06 0935 名寸隅乃(なきすみの)船瀬従所見(ふなせゆみゆる)淡路嶋(あはぢしま)松帆乃浦尓(まつほのうらに)朝名藝尓(あさなぎに)玉藻苅管(たまもかりつつ)暮菜寸二(ゆふなぎに)藻塩焼乍(もしほやきつつ)海未通女(あまをとめ)有跡者雖聞(ありとはきけど)見尓将去(みにゆかむ)餘四能無者(よしのなければ)大夫之(ますらをの)情者梨荷(こころはなしに)手弱女乃(たわやめの)念多和美手(おもひたわみて)俳佪(たもとほり)吾者衣戀流(あれはぞこふる)船梶雄名三(ふねかぢをなみ)
【故地名】名寸隅(なきすみ):兵庫県明石市魚住町・大久保町一帯の地。
ふな‐せ【船瀬】:船が風波を避けるために停泊する所。
松帆の浦:今の兵庫県の淡路島の北端にある海辺で、明石海峡をはさんで須磨・明石の地をのぞむ。
あま-をとめ 【海人少女】:海で働く少女。
よし‐な・い【由無い】: そうするいわれがない。理由がない。
こころなし【心無し】:思慮、おもいやりがないこと。
おもひ-たわ・む 【思ひ撓む】:気持ちがくじける。
た-もとほ・る 【徘徊る】:行ったり来たりする。歩き回る。
まるで、♪潮風を待つ少女♪(安達明)を歌ってるようだ。
06 0936 反歌二首
06 0936 玉藻苅(たまもかる)海未通女等(あまをとめども)見尓将去(みにゆかむ)船梶毛欲得(ふねかぢもがも)浪高友(なみたかくとも)
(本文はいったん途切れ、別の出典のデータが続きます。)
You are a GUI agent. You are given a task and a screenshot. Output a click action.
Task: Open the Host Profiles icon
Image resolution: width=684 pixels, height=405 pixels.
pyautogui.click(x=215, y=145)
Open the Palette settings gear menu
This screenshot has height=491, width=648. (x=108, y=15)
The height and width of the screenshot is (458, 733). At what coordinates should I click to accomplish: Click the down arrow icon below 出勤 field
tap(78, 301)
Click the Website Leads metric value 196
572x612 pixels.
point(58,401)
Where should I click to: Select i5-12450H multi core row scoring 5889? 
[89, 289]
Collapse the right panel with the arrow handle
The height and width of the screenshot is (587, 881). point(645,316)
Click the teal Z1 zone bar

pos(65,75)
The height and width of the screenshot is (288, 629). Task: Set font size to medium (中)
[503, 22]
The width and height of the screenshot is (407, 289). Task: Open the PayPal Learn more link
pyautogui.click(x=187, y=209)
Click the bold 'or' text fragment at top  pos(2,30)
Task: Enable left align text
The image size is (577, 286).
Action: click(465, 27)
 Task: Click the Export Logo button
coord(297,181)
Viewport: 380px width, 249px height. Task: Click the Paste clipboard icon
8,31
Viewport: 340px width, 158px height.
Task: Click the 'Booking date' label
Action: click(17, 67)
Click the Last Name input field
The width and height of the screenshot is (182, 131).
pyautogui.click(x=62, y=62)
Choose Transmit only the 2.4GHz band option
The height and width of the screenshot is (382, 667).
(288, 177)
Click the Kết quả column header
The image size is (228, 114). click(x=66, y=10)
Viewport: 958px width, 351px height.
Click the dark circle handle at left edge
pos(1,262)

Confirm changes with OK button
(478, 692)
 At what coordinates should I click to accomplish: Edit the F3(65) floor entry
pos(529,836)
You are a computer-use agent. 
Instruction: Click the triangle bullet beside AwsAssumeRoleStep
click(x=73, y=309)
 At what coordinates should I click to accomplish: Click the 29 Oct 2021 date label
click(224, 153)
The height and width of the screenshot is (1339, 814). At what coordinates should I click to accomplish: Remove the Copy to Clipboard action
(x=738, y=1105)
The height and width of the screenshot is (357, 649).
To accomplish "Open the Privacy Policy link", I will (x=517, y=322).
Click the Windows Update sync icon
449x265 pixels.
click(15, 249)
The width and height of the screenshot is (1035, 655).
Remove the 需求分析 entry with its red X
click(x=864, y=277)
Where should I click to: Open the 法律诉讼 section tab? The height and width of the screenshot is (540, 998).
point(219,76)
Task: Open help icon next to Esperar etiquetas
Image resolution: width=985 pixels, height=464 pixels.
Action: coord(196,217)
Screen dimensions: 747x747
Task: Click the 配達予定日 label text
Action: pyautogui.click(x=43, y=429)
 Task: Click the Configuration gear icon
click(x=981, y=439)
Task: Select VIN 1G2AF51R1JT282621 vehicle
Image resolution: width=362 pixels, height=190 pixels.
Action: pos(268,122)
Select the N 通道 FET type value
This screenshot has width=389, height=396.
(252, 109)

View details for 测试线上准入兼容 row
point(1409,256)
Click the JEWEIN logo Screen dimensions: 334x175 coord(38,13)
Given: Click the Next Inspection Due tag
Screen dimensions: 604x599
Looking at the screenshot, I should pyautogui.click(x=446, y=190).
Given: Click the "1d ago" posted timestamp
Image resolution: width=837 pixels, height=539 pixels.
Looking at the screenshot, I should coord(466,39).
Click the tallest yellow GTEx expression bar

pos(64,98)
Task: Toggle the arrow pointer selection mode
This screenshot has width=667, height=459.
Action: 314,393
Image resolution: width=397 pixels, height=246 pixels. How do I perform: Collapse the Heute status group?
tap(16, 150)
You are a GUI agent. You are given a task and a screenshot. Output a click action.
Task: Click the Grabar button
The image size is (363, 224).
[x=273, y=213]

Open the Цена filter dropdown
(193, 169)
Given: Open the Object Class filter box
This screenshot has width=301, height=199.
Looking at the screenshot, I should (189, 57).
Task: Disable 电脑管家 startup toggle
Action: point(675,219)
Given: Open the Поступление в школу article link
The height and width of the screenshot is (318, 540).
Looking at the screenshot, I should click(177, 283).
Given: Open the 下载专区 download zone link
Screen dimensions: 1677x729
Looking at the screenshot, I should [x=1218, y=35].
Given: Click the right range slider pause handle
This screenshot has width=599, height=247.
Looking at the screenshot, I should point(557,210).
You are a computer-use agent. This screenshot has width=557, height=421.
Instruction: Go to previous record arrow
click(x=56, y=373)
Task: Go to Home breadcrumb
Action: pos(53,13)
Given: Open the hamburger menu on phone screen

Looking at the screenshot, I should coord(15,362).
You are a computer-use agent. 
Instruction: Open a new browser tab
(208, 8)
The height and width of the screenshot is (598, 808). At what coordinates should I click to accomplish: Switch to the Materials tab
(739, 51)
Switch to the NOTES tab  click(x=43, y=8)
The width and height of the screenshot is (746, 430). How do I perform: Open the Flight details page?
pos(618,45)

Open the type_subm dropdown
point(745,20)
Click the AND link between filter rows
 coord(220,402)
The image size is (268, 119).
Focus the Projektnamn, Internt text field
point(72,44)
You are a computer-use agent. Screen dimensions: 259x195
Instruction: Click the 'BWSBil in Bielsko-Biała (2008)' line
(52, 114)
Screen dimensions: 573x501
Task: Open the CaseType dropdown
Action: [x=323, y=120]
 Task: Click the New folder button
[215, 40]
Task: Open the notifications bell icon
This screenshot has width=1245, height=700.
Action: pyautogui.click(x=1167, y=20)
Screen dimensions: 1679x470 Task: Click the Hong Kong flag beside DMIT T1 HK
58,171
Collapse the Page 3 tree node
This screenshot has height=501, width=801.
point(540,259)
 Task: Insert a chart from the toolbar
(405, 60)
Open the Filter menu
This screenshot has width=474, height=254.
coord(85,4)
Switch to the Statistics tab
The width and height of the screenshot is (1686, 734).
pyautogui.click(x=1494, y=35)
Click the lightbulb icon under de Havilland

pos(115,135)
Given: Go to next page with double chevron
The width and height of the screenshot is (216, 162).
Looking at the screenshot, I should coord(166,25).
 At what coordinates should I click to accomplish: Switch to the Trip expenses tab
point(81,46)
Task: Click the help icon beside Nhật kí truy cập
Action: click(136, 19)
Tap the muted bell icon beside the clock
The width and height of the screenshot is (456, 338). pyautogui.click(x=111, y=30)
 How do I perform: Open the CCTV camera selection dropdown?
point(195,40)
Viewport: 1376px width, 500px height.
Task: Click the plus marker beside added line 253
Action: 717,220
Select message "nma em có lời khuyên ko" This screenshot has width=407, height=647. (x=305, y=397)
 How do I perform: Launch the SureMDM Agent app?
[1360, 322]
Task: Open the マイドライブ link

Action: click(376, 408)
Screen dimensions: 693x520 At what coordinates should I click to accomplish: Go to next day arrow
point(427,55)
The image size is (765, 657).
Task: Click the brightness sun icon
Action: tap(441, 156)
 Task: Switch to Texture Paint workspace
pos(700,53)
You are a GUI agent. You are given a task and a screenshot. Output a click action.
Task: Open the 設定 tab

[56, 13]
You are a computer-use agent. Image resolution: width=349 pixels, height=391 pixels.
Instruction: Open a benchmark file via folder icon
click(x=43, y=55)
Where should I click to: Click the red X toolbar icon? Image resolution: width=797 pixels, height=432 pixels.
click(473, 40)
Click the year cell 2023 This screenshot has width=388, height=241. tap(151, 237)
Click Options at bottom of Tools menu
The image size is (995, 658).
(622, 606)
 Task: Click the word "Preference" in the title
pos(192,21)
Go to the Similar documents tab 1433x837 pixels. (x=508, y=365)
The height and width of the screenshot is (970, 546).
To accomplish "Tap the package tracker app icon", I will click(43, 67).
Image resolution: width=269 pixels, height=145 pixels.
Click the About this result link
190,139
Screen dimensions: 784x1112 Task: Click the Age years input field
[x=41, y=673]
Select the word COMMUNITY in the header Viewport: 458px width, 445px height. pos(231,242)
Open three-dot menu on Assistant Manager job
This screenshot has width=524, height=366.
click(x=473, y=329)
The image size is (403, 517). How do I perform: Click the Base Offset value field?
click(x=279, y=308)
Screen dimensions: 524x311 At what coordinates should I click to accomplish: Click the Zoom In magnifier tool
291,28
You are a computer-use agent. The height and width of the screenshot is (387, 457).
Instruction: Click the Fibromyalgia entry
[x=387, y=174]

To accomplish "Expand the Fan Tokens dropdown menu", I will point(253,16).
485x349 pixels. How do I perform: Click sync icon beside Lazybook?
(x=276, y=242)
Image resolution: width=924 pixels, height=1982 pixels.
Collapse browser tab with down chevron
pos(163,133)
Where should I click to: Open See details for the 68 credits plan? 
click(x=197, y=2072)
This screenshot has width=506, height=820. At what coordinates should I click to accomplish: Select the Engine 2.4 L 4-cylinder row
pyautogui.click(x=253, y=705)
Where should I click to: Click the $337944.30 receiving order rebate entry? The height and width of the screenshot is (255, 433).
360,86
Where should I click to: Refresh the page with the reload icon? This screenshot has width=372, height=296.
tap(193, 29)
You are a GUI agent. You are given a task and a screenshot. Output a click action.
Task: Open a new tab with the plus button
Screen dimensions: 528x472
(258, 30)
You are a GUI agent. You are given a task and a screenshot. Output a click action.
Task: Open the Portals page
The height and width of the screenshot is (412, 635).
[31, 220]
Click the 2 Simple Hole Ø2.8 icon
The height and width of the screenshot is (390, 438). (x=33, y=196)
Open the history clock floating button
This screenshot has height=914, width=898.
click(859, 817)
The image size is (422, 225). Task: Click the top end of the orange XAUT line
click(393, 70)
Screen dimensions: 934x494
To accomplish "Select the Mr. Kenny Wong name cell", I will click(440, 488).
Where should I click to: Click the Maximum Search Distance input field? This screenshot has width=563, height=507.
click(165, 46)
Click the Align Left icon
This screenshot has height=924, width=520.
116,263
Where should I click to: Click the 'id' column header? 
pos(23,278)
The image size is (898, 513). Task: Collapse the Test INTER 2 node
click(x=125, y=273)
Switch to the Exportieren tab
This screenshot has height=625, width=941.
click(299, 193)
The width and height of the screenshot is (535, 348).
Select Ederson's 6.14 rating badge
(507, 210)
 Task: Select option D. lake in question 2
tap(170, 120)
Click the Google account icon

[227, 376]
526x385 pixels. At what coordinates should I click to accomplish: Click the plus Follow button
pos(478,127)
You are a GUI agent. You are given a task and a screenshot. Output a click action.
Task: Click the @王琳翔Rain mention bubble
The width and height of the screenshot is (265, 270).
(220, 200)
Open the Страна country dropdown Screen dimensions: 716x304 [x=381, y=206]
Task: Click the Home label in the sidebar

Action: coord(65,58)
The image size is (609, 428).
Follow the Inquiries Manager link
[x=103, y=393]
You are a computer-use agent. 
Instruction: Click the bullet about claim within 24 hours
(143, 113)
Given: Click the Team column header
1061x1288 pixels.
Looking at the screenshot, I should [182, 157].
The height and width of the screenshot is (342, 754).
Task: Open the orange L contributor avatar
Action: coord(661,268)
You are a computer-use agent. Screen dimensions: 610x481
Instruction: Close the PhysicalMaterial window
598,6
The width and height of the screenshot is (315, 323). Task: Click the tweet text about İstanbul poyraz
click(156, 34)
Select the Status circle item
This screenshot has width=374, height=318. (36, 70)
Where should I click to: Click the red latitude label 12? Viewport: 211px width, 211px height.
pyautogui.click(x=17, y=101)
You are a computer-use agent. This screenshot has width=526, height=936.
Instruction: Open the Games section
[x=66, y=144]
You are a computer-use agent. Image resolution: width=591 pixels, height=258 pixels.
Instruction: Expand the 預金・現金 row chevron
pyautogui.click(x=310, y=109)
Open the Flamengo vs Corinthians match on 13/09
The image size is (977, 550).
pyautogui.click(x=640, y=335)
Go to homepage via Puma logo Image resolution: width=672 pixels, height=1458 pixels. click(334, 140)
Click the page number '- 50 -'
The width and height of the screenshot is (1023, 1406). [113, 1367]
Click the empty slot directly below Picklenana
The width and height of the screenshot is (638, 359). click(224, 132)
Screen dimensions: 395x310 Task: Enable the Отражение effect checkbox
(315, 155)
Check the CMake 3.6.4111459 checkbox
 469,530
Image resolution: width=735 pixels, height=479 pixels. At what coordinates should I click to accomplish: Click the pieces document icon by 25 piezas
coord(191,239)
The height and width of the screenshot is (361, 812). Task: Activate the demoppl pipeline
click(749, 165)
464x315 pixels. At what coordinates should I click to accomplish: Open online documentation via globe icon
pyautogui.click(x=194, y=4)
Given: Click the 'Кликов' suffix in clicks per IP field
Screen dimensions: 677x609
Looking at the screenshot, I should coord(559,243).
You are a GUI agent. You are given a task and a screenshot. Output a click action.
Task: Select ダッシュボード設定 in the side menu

さぞかし、「噂にたがわぬ少女たちがいるんだろうなぁ?」という思いが高まる。
06 0937 徃廻(ゆきめぐり)雖見将飽八(みともあかめや)名寸隅乃(なきすみの)船瀬之濱尓(ふなせのはまに)四寸流思良名美(しきるしらなみ)
しきる【頻る】:何度も起こる。度重なる。
「今や、夢と憧れになってしまったけれど、この波を乗り越えてきっと船出するぞ」という決意がうかがえる。